> _Short task_
Count the lines in the material below that contain the word "resolution", and give only that number.

BEGIN Information supplied

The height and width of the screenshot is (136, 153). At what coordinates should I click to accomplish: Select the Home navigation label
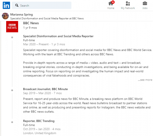[111, 8]
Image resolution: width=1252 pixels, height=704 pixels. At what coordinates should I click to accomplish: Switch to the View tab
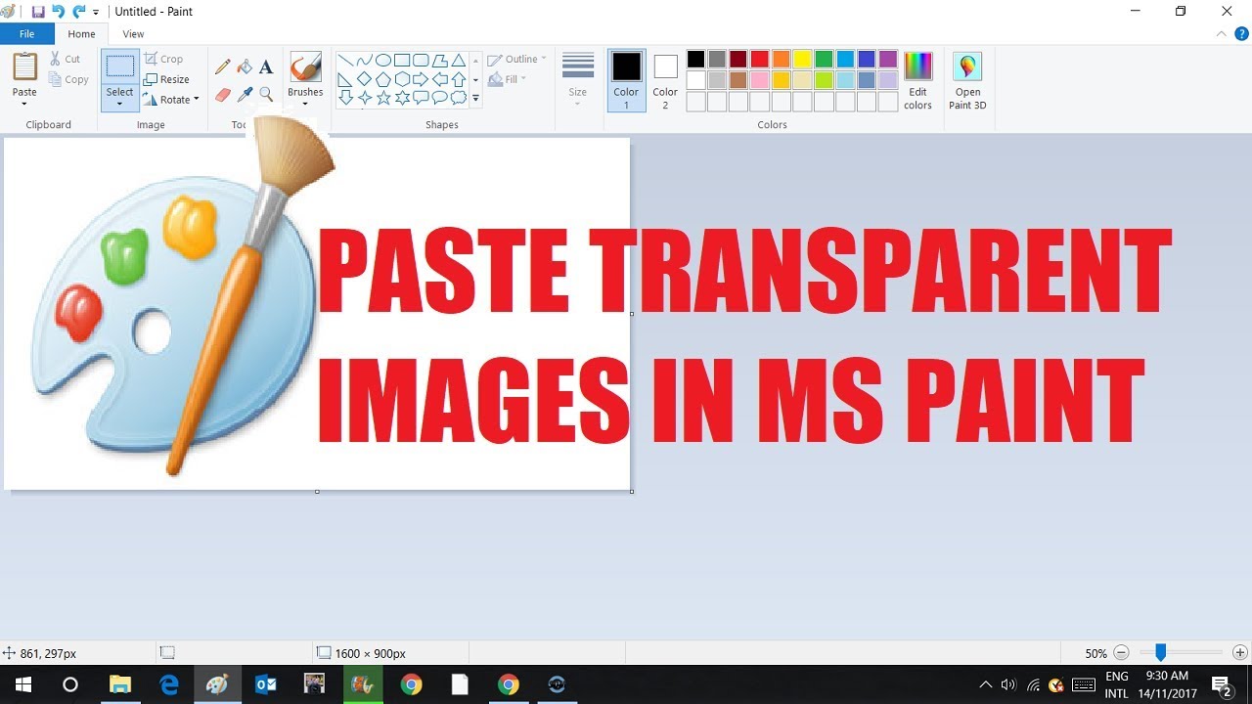tap(133, 34)
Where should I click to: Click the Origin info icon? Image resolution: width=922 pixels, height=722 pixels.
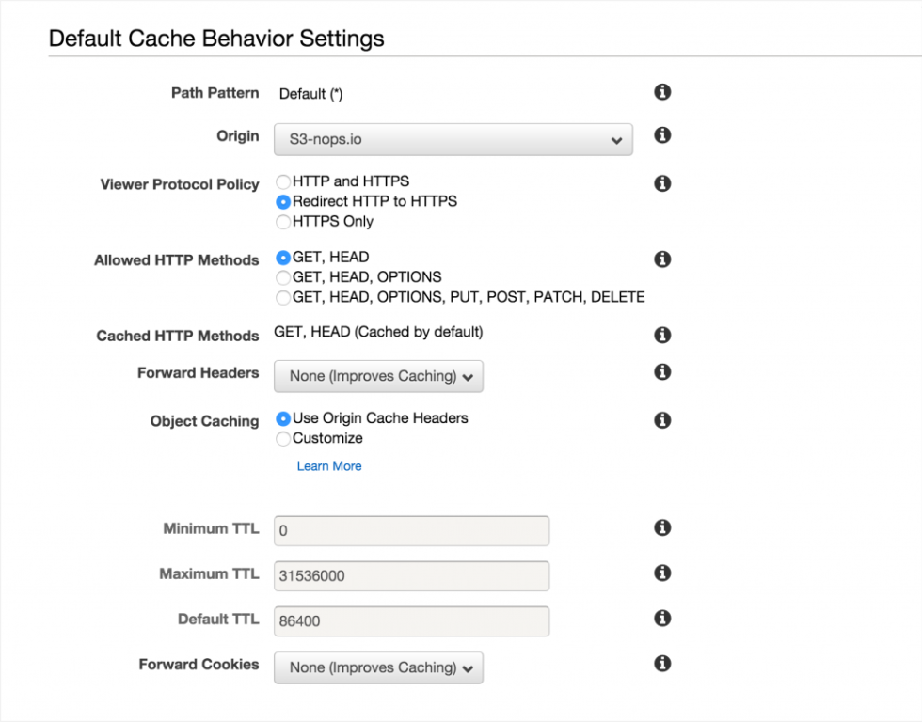click(x=661, y=135)
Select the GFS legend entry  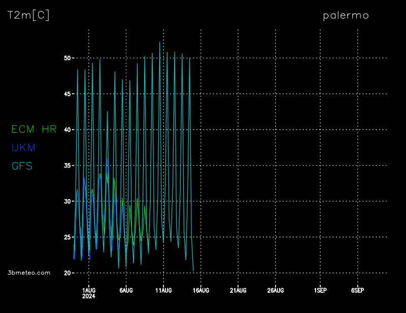click(22, 166)
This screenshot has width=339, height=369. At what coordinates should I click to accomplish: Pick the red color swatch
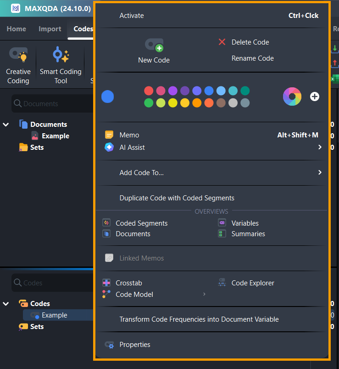click(149, 91)
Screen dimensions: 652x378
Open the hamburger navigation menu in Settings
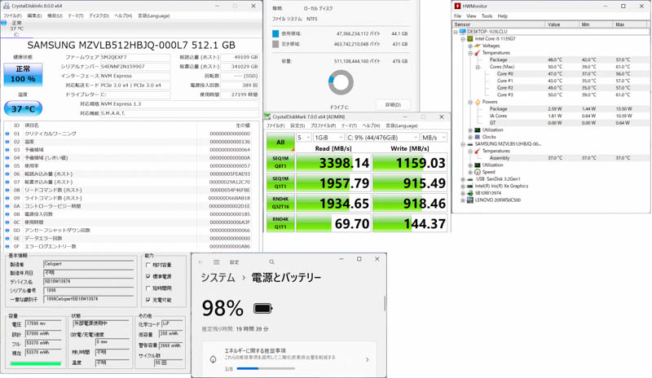pos(216,262)
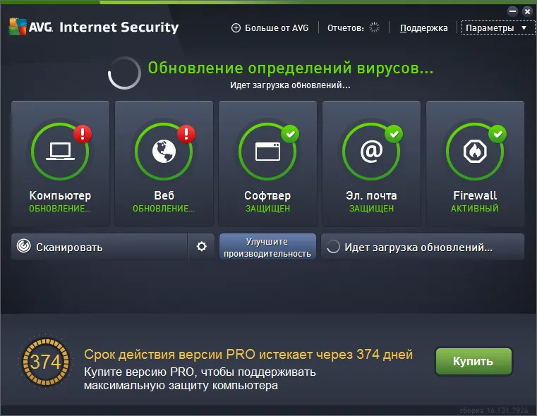Open the Компьютер laptop protection icon
This screenshot has width=537, height=416.
point(60,151)
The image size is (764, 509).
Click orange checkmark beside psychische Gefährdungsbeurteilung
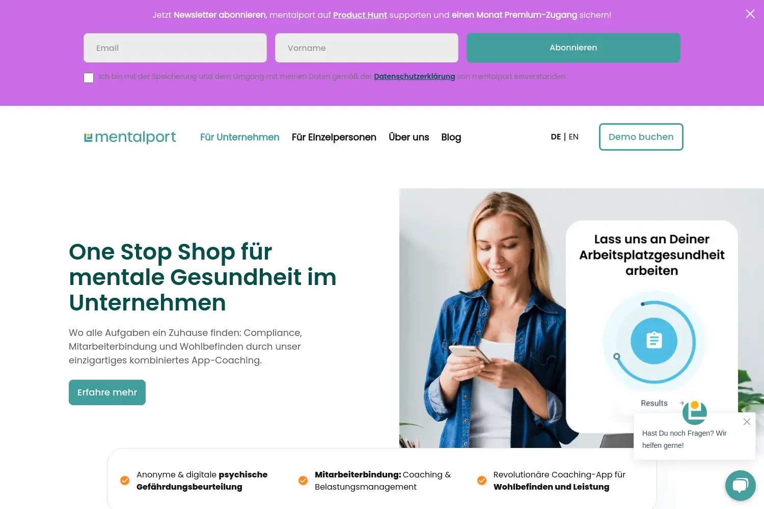click(125, 480)
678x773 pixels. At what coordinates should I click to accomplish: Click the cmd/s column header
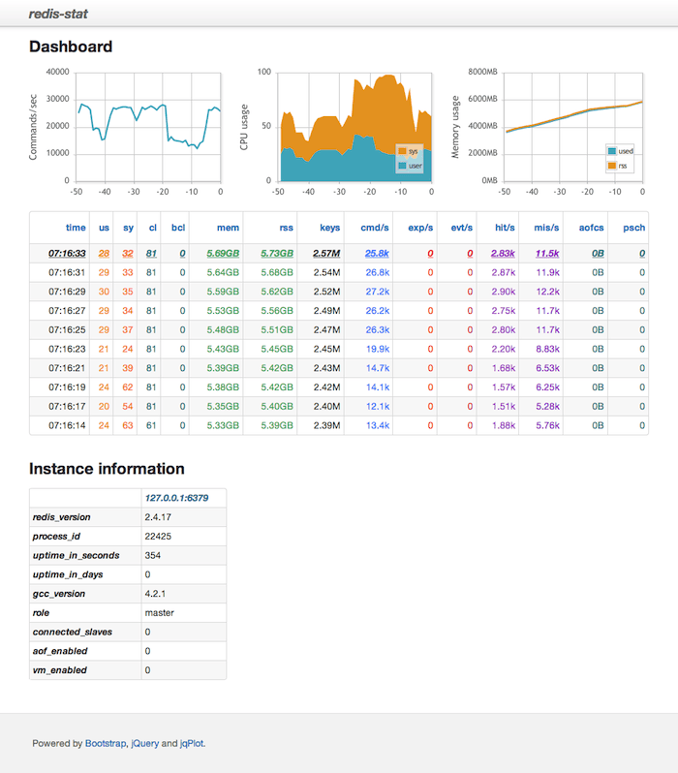click(x=376, y=228)
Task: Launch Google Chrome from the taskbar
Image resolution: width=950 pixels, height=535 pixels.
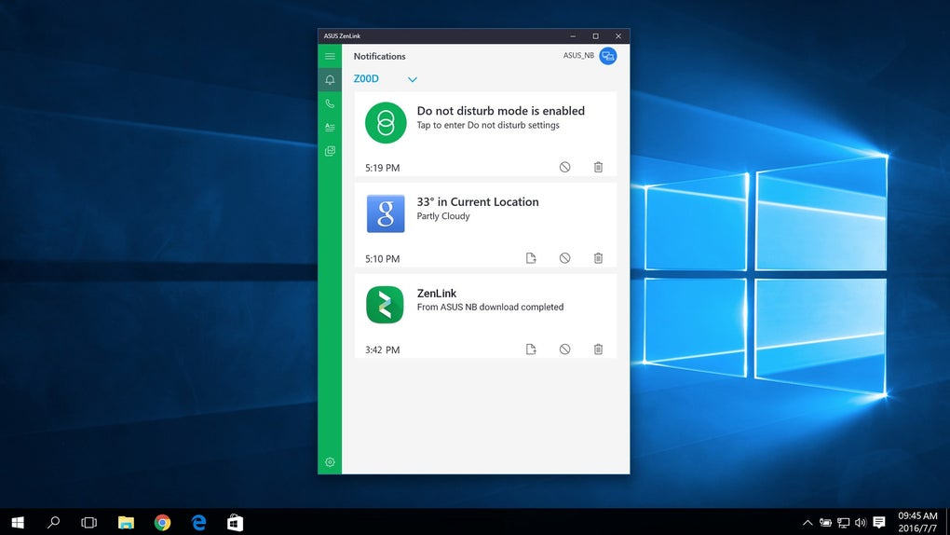Action: tap(162, 523)
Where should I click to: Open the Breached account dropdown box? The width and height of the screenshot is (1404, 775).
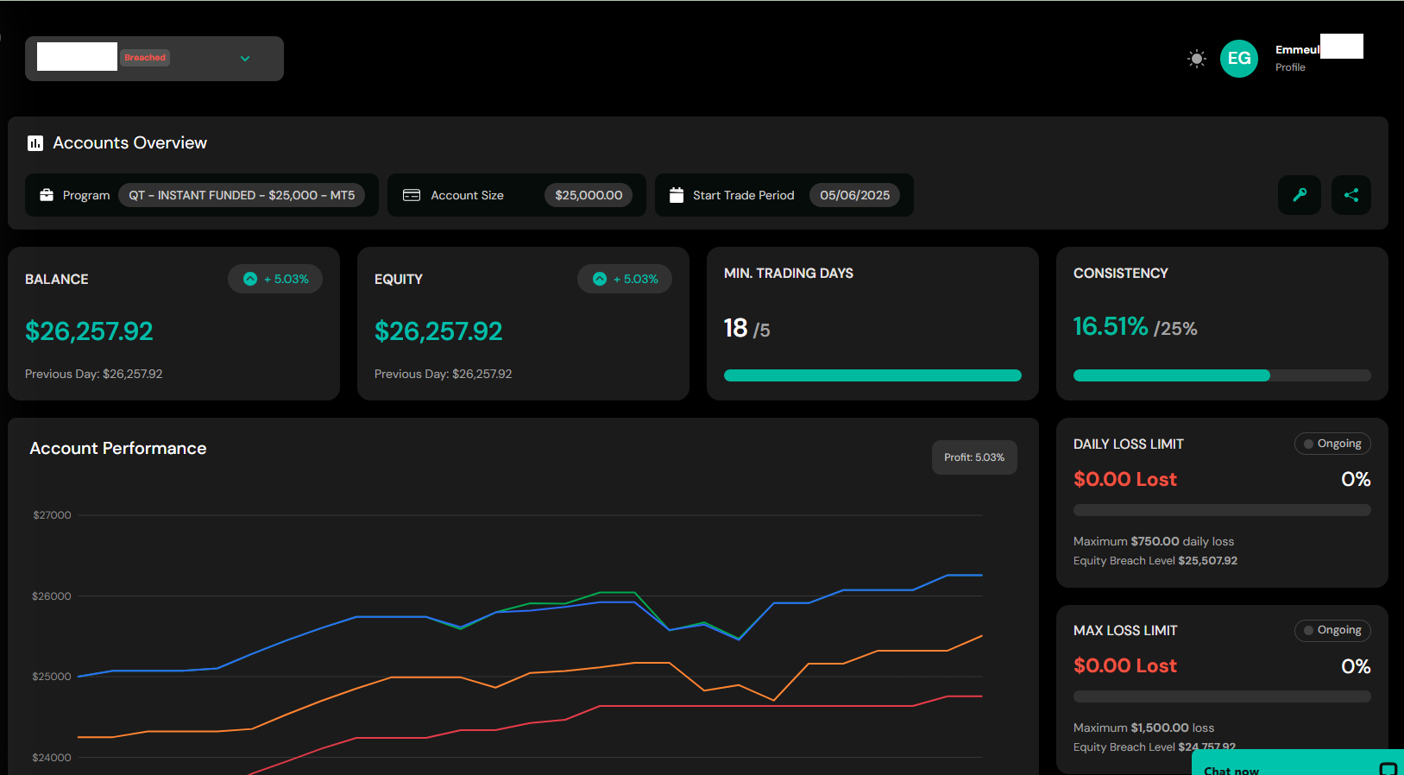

END Information supplied

> _Exercise output_
3